Did you know you can save money and do your bit for the environment by making your own hormone rooting gel? All you have to do is pick a bunch of willow stems, put them in a glass or vase of water for about 24 hours.... that's it ! The active ingredient found in willow stems is rhizocaline, a substance which is the active ingredient in many proprietary ready-made hormone rooting powders and solutions. All you have to do is to dip your cuttings into this solution. I'm not sure how long you can keep it once made, but it is not difficult to make some more - and it's free!

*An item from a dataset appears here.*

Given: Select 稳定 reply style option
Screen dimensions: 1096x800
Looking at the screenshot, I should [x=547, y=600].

Anyway, it's the start of the Easter bank holiday weekend. It is a long held garden tradition that potatoes are planted on Good Friday. I went out today in glorious sunshine and planted a row of Red Duke of York. Others already in the ground are Rocket and Epicure, and I have some early Rocket potatoes in a sack in the greenhouse which, just today are poking their first shoots above the surface. Today it was up to 70 degrees outside and looks set for the whole of the weekend. Yippeeee!

Salad Leaves

This is the time of year that allotment gardeners call 'the hungry gap'. The time between the end of the Winter veggies and before the beginning of the Spring sowings. My aim this year has been to have some veggies growing in my garden 365 days a year. At the moment I am picking my purple sprouting broccoli (PSB), swiss chard, mini leeks, vegetable spaghetti (see previous blog...), Winter lettuce, and these wonderful 'Mizuna' salad leaves which I planted in a small pot in the greenhouse about 4 weeks ago. This seems to be a wonderful way of growing salad leaves. Just a small amount at a time, always clean, fast growing and you can snip them off with scissors straight into your sandwich.